Точно такой же способ описания применяется и к земным женщинам в бытовой обстановке, что не дает ни малейшей возможности заподозрить, что перед нами лишь отвлеченный художественный канон, предназначенный для изображения божественных существ и аллегорий (мнение, которое часто можно встретить в ревизионистских дискурсах индийских националистов). Так, в авантюрном романе «Приключения десяти принцев» (VI век н.э.) описывается обычная девушка (бедная горожанка, сирота, встреченная сыном купца в доме ее опекунши) чье «седалище образует правильно закругленную, как колесо, линию, оно пропорционально разделено, и на каждой половине виднеются посередине по маленькому углублению. [...] Ее красивые, пышные груди высоко вздымаются, и выпукло на них выделяются два сосца...». В таком виде, то есть нагой или почти нагой, она была выведена опекуншей к герою повествования. По свидетельству автора, она «носила (на теле) лишь несколько незначительных украшений».



[Взрослая индианка разучивает жесты классического танца карана. Рисунок современного художника.]

В античный период истории Индии «на сцену» помимо апсар выходят новый персонаж, обобщающий этот идеал женской красоты - лесная нимфа якшини, изображаемая как взрослая женщина полубожественного-полудемонического свойства. Округлые налитые груди и широкие бедра вполне указывают на совершеннолетие якшини, на основную цель ее устремлений - каму (страсть).

◇ ◇ ◇ ◇ ◇ ◇ ◇

Короткая задача –
Приведите часть фрагмента заново: начните с места, где стоят слова «В античный период», и остановитесь после слов «- каму (страсть).». При этом подставьте «дева» вместо «нимфа».

Исходные данные –
◇ ◇ ◇ ◇ ◇ ◇ ◇

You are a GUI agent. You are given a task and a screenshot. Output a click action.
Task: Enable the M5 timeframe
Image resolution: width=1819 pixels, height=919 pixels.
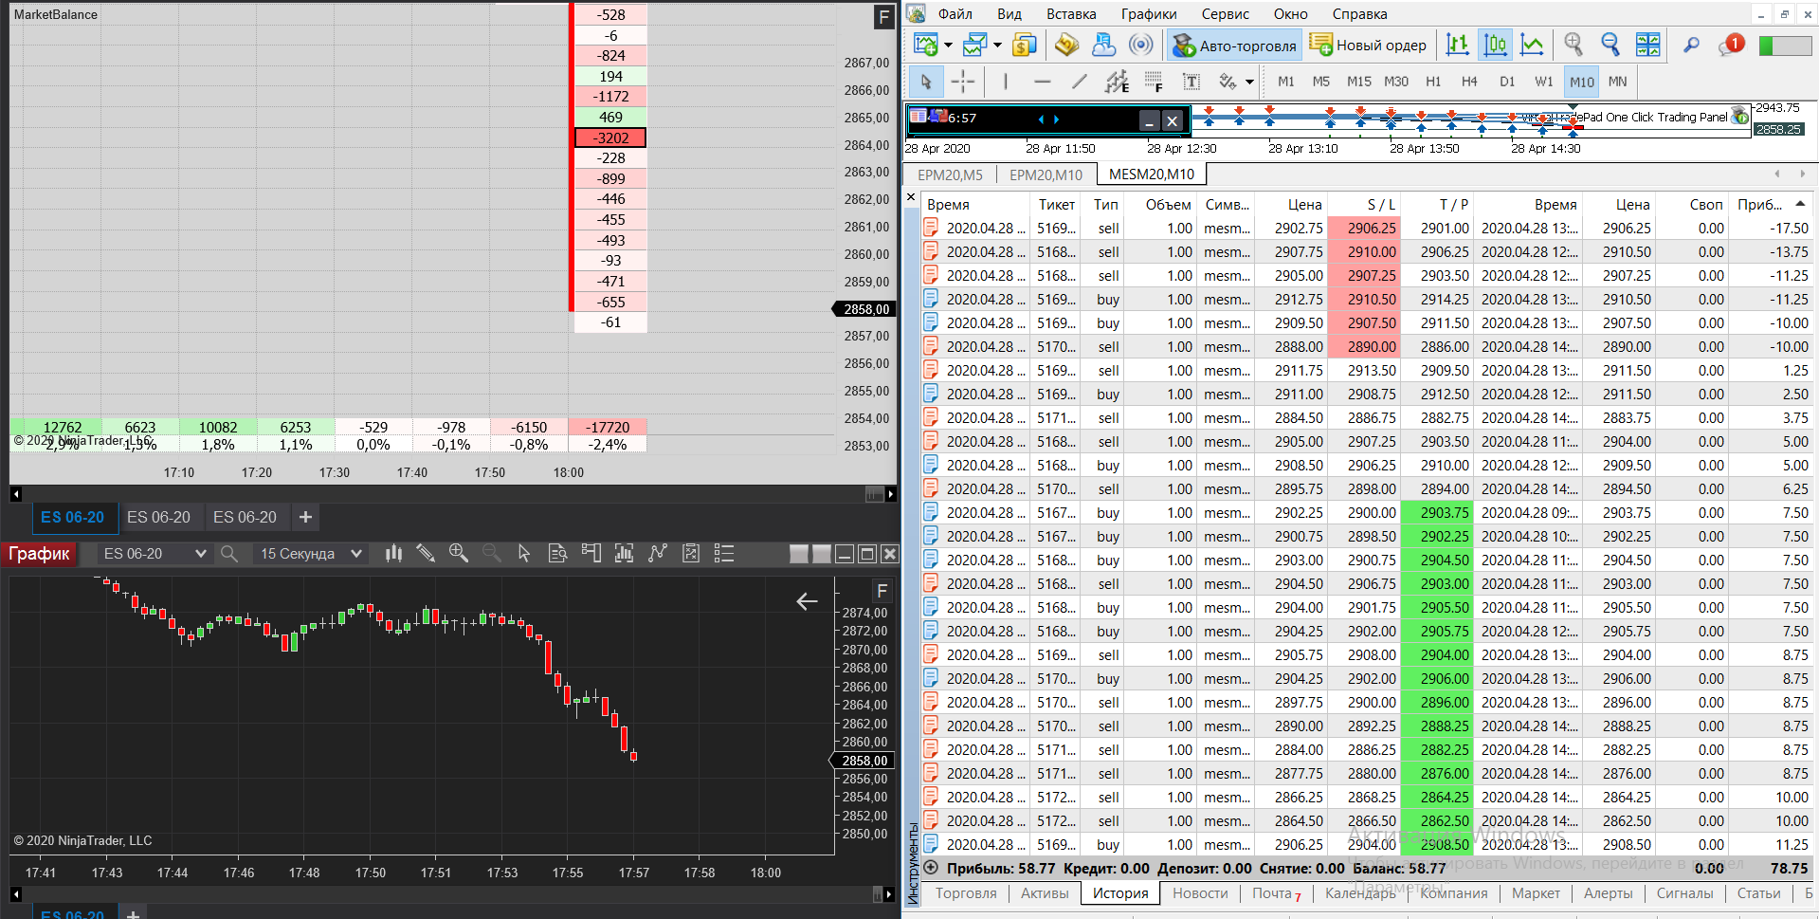click(1321, 82)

◇ ◇ ◇ ◇ ◇ ◇ ◇

Письменный ответ –
В античный период истории Индии «на сцену» помимо апсар выходят новый персонаж, обобщающий этот идеал женской красоты - лесная дева якшини, изображаемая как взрослая женщина полубожественного-полудемонического свойства. Округлые налитые груди и широкие бедра вполне указывают на совершеннолетие якшини, на основную цель ее устремлений - каму (страсть).